Above all, it remains to be seen how this will play out in Afghanistan, where western intervention was at its most supine and foolish. I am glad that British forces are now leaving at long last. The USA was obsessed with the equally unwise invasion by the Soviet Union of that complex country and worked with the previous generation of Taliban to drive the Russians out—ironically ending, at the same time, the best civil society that women with jobs and children in schools had ever enjoyed in that sad country. In the infamous film “Charlie Wilson’s War”, those in Hollywood conveniently failed to mention the Taliban at all, yet their country is now fighting the Taliban.
President Obama has at last espoused non-direct intervention, although even in his second term he has to wrap up the rhetoric in case the wrong people in Washington and elsewhere seek to undermine and make mischief.
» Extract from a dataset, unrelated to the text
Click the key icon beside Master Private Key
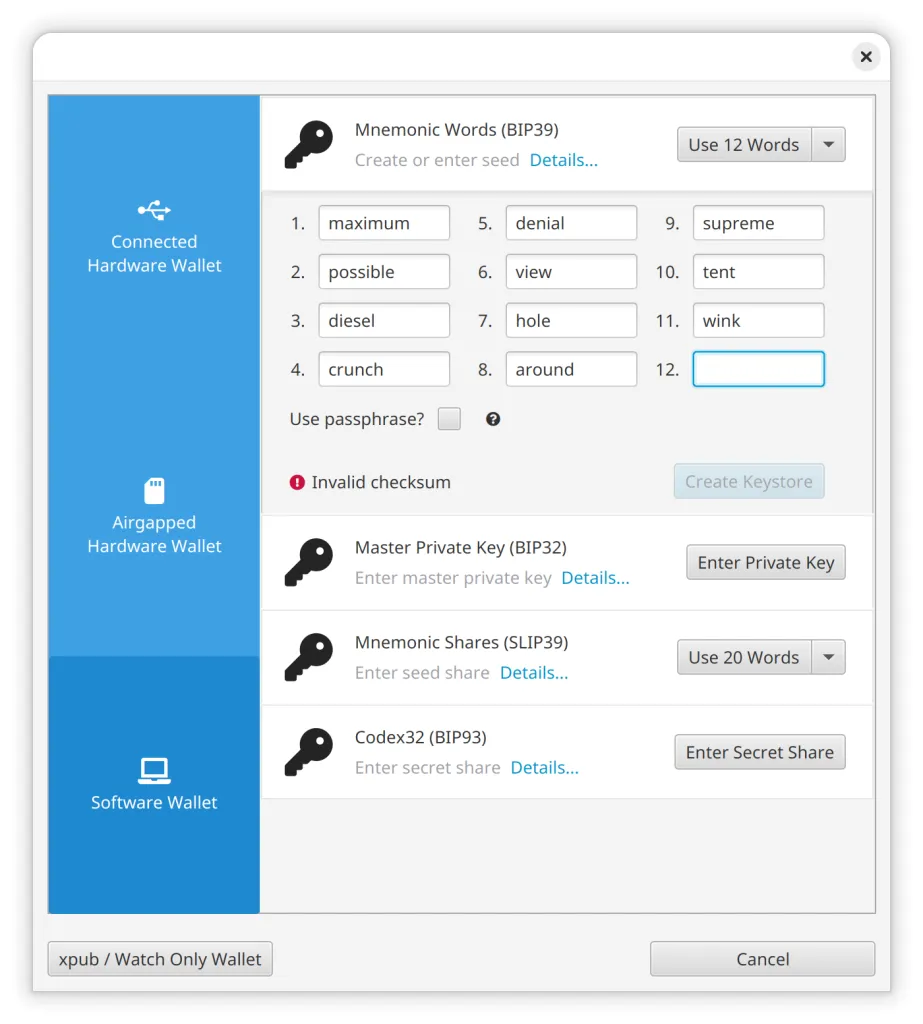The height and width of the screenshot is (1024, 923). click(308, 562)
I fervently pray that this will be the permanent American doctrine from now on, replacing Theodore Rooseveltian imperialism with modern international self-restraint and a devotion to the genuine wishes of the whole UN, not just to partial and limited lobbies nagging the Security Council endlessly. We must for ever remember the startlingly sagacious warning of President Eisenhower in his valedictory: “Beware the inexorable rise of the military-industrial complex”. His advice was totally ignored for reasons of oil, money, imperialism and the helping of the rise of the aggressive form of Zionism which is letting down the marvellous country of Israel itself.
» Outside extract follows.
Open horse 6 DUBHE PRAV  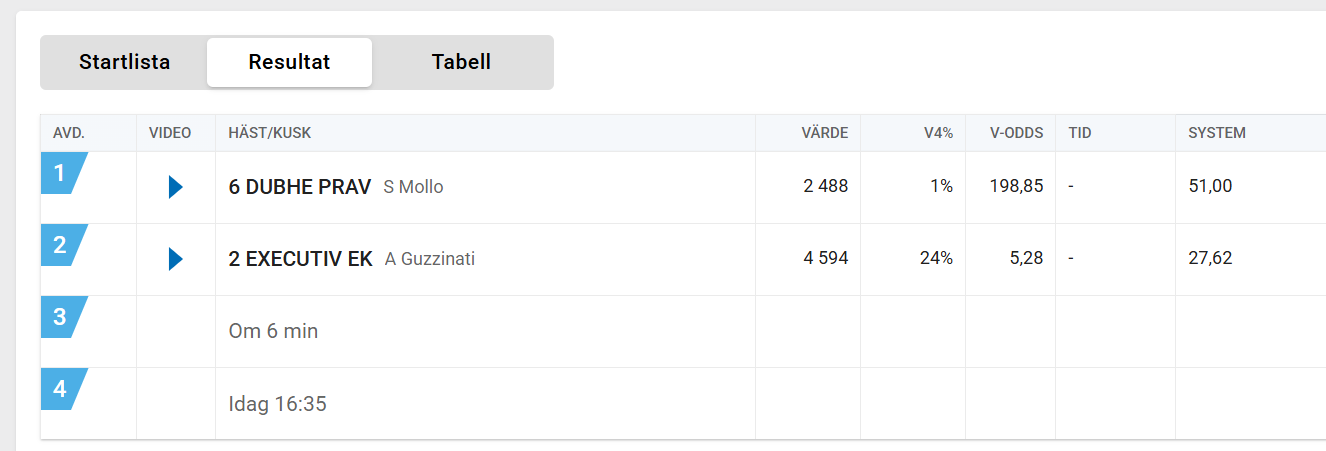click(300, 187)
No longer can we therefore leave all this chaos in the febrile hands of one country, let alone the USA. A major problem right now is handling the Iraqi PM, Mr al-Maliki, who has apparently been far too fierce as a partisan and authoritarian Shia leader. He is deeply unpopular as well with many Iraqis who are not very political, such as the Sunni minority and a lot of people in the Kurdish entity. Some locals think that human rights are more abused nowadays than they were by Saddam Hussein. Incidentally, on the only visit that I have paid to Iraq, in 1988, he was then the chief friend of the USA—so much so that we recall that the Americans publicly declared that the Halabja killings had been done by the Iranian regime since Iran was then the devil, as it was later. Saddam himself was a client of the US and the UK. Who in the Middle East and elsewhere, I wonder, persuaded them to change their minds about this person?
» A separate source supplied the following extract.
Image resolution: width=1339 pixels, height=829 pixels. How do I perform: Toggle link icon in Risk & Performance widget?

All this confusion and cynical manoeuvring leaves the broad public of the western countries in a state of total bewilderment. Having accepted with some reluctance the need to fight al-Qaeda after 9/11, the outrage in America which gave us all enormous sympathy for the United States, they now see other groups with strange names springing up both in the ghastly Syrian civil war and elsewhere. The trouble is that we all rush to denounce them as terrorists—for those who wish to offend, there is an even worse description—but we never bother to ask what they want of their own countries and of the West. I do not recall a single TV or radio programme where a senior Taliban person has been allowed to air their views on the western media. We know that the Taliban, all too brutally, discourages women from having human rights and equality, but is this hyperbole from the western media as well? Is there any rationale to it? Why do we not know? We are ignorant of the facts. We urgently need to secure further guidance and information from Turkey in this multifaceted contextual struggle. I take no pleasure in echoing the conclusion of many western observers that somehow the errors and blunders of the West have spurred on the spread of the jihadi impetus. That conclusion seems unfair to a well intentioned western society, but we need to probe its depths.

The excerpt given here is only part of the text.